Jerusalem murder suspect who hid partner's body was police informant
The body of Sarit Benit-Zikri was discovered in her Jerusalem apartment early last week, and her live-in partner was arrested as the prime suspect.
The man suspected of murdering his partner in Jerusalem last week and hiding her body on the balcony of the apartment they shared was employed as an undercover police agent, police acknowledged yesterday.
The body of Sarit Benit-Zikri was discovered in her Jerusalem apartment early last week, and her live-in partner was arrested as the prime suspect. However, a gag order was placed on his identity, and it was removed only yesterday.
The suspect, Itzik Edri, 36, has been serving as a police informant for the past several months. The Jerusalem Magistrate's Court remanded him for another five days yesterday.
The police investigation began last Sunday, when Benit-Zikri's family reported her missing. Police then began looking for Edri. Last Tuesday, they picked him up in Beit Shemesh, where he was driving Benit-Zikri's car. He was held for questioning and led police to the balcony of Benit-Zikri's house, where he had hidden her body behind various other objects.
Benit-Zikri, a divorcee, lived there with four children. When her body was finally discovered, her children had already been living in the house for four days without knowing that their mother's body was on the balcony.
In addition to hiding the body, Edri also tried to conceal the killing, police said, by sending the children text messages from their mother's cell phone that implied the two of them were on vacation up north.
Edri, a convicted criminal who has done jail time for drug offenses and violence, had been employed by the police as an undercover agent in recent months to obtain information about the alleged extortion of a Jerusalem contractor.
Police said yesterday that his efforts, in fact, produced evidence against three suspects in that case.
Last Sunday, however, a few hours before Benit-Zikri's relatives reported her missing, Edri cut off contact with his police handlers.
Yesterday, Edri refused to attend his remand hearing to protest his detention conditions, and his attorney, Haim Rubinstein of the Public Defender's Office, said his client had launched a hunger strike.
Rubinstein also stressed that even if his client killed Benit-Zikri, it was not necessarily murder. He told reporters it could well prove to be a lesser offense, like manslaughter.
This is the second time this month that a police informant has been suspected of committing a serious crime. Erez Dual, a 22-year-old criminal from Netanya whom police were using as an undercover agent in a drug trafficking investigation, was arrested on January 5 on suspicion of raping a 12-year-old girl.
His contract with the police required him to refrain from committing new crimes.
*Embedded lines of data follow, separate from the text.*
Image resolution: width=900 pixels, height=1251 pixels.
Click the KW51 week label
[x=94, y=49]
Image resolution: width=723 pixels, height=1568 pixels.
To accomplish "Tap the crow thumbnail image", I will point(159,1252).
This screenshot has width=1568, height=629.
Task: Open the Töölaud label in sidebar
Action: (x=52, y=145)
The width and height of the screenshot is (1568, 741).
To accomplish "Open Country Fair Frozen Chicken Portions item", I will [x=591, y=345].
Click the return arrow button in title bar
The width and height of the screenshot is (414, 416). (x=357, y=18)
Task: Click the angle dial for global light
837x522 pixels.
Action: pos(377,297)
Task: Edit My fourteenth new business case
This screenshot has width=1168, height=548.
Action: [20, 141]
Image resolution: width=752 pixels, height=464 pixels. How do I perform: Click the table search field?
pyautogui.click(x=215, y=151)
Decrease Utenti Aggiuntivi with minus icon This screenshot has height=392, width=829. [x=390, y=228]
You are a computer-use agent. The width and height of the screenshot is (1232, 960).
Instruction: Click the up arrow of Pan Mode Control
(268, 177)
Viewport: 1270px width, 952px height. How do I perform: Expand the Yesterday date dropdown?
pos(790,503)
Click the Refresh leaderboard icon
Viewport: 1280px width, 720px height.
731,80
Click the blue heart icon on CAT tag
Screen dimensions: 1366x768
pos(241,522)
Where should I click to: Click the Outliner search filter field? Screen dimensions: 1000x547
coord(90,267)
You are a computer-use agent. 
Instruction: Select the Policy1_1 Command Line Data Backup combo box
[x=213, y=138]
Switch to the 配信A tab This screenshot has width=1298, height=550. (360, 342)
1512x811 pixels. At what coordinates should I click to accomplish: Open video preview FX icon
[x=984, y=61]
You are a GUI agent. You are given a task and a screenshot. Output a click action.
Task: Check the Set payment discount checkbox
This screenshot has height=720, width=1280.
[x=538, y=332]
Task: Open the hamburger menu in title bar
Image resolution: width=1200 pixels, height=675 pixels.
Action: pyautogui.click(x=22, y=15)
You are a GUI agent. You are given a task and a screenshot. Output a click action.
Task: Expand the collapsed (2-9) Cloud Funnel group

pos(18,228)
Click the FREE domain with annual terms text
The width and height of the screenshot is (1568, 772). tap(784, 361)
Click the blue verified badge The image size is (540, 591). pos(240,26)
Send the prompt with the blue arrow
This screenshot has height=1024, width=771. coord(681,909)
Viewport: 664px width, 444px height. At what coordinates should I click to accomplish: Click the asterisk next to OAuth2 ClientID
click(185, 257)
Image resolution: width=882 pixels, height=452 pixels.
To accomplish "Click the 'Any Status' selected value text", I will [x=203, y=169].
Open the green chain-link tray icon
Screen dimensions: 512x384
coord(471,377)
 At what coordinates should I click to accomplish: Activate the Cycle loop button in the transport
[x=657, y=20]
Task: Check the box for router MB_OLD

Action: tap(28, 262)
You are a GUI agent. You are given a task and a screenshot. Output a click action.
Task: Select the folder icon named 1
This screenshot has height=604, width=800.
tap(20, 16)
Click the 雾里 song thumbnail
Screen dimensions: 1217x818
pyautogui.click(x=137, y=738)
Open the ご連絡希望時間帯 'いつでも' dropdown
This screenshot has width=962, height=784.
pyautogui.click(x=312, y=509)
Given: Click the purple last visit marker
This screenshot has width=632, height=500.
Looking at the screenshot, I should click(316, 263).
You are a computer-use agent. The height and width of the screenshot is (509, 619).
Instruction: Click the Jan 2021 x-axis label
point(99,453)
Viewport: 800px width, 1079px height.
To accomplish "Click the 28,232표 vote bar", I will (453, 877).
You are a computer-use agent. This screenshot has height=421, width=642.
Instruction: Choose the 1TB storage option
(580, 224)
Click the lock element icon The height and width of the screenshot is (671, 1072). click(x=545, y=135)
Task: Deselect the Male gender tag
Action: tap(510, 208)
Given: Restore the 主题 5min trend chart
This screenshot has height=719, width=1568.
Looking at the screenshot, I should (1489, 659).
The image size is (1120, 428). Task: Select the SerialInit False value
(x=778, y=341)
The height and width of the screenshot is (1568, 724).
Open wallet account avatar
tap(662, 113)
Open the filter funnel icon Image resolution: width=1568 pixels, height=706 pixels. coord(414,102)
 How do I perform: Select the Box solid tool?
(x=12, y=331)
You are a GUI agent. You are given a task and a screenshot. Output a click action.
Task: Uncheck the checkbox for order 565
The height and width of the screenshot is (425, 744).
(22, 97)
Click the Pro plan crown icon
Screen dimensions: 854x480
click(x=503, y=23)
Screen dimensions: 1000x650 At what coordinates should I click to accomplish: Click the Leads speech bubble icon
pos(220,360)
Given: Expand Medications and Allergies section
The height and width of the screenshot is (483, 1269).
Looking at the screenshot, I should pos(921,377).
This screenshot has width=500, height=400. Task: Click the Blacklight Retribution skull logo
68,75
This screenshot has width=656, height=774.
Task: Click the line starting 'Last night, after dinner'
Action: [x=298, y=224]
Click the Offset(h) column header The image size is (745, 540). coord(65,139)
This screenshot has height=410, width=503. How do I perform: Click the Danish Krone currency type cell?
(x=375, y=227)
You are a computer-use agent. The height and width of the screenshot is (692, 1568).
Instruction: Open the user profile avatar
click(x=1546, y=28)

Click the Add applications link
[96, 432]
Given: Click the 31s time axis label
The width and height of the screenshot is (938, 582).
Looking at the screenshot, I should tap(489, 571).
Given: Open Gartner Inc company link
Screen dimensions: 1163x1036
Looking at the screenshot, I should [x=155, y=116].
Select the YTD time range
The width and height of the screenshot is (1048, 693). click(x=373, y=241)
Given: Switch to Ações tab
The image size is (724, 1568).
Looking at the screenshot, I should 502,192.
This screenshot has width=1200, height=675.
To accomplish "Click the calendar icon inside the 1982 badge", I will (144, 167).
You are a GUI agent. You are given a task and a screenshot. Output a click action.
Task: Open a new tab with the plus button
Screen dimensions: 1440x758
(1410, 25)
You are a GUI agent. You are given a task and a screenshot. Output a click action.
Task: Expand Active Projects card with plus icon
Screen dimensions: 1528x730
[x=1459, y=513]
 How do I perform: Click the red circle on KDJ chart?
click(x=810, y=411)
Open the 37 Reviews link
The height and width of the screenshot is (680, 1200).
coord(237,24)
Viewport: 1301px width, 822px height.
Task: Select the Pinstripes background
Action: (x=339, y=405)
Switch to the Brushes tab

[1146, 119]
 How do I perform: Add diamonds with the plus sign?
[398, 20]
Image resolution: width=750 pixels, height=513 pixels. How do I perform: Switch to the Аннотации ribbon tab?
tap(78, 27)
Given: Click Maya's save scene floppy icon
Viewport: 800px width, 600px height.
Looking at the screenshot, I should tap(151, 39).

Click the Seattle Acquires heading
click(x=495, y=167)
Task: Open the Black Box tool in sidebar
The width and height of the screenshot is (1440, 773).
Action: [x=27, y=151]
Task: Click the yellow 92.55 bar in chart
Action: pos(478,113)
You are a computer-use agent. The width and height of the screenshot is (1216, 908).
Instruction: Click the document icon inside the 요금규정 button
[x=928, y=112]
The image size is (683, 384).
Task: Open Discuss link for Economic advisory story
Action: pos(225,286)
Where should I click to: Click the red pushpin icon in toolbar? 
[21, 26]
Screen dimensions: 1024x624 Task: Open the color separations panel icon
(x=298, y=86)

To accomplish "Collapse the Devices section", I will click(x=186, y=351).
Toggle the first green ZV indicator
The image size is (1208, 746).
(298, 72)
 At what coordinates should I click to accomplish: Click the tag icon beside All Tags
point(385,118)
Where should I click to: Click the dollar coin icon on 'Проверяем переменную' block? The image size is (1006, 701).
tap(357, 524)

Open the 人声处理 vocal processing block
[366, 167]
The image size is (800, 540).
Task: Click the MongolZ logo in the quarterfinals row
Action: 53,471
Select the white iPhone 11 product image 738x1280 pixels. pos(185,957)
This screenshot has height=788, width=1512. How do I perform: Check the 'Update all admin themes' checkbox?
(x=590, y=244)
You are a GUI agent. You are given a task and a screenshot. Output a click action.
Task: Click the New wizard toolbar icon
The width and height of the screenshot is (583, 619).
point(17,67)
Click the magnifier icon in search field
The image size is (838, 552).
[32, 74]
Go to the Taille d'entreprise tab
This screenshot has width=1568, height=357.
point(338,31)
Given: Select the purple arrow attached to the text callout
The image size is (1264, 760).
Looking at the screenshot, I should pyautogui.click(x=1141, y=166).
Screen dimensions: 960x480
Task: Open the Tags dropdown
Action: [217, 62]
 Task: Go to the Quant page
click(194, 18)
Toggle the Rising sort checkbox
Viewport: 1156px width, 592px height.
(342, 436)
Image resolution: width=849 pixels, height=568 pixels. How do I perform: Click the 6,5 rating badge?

In that case, the girl said "an adult" had approached her in a public park one evening and begun to chat with her. At a certain stage, the man began touching her and then proceeded to rape her, despite her pleas that he stop.
The Netanya police were stunned when they discovered that the "adult" in question was apparently Dual. In that case, too, police said the suspect had been an effective undercover agent.